(Source extract):
# Temp. Import Large Service Truck W/ Equip.



## robop (Aug 11, 2010)

Gonna give a shot at contracting in Guadalajara.

Anyone w/ experience temp. import F-350, 10,000 lb. dump trailer, Bobcat and a whole lot of hand tools and small machines.

Plan on marrying Mex. national, my GF of some 3 years. Have FM-3 w/o work permit.

My GF is on the case but thought I'd throw it out here.

Gracias!


----------



## chicois8 (Aug 8, 2009)

Do you think the answer to your question will change in a little over 12 hours since the first time you asked it today? Wait a few days and see how many answers you get...suerte


----------



## RVGRINGO (May 16, 2007)

Robop,
You simply can't do it. You would first have to move to Mexico, form a corporation, be rather fluent in Spanish, obtain an import license for heavy equipment, be able to survive the 'sindicatos', compete with mexican wages, etc., etc.
If you could do all that, the duty on your equipment will be 16%, minimum.

(Exercise task):
In the forum thread above, list every step or condition that RVGRINGO says would be required before the equipment could be brought in.

(Raw data):

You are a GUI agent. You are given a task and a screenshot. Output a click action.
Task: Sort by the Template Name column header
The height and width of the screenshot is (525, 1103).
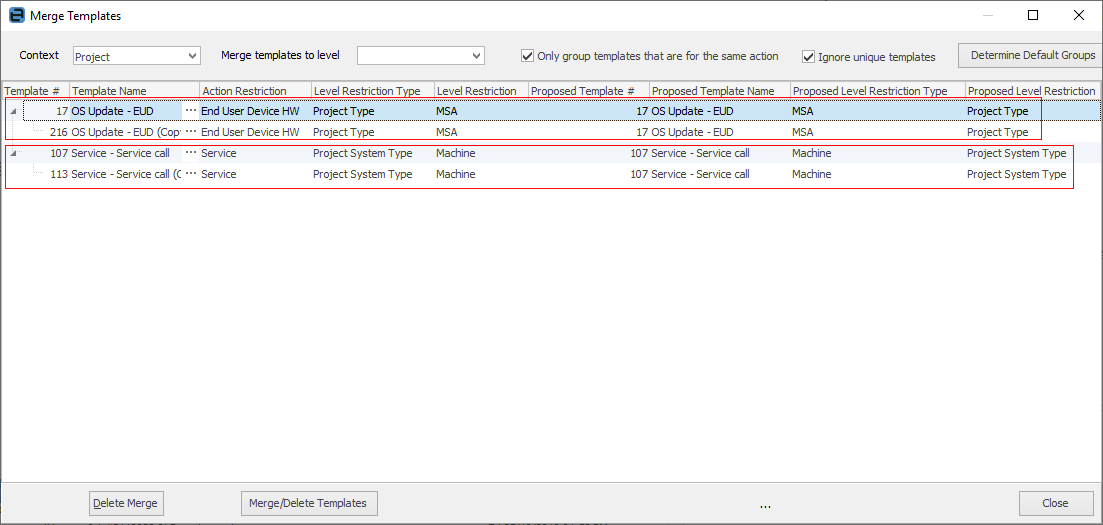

(Worked solution):
- Move to Mexico
- Form a corporation
- Be rather fluent in Spanish
- Obtain an import license for heavy equipment
- Be able to survive the 'sindicatos'
- Compete with Mexican wages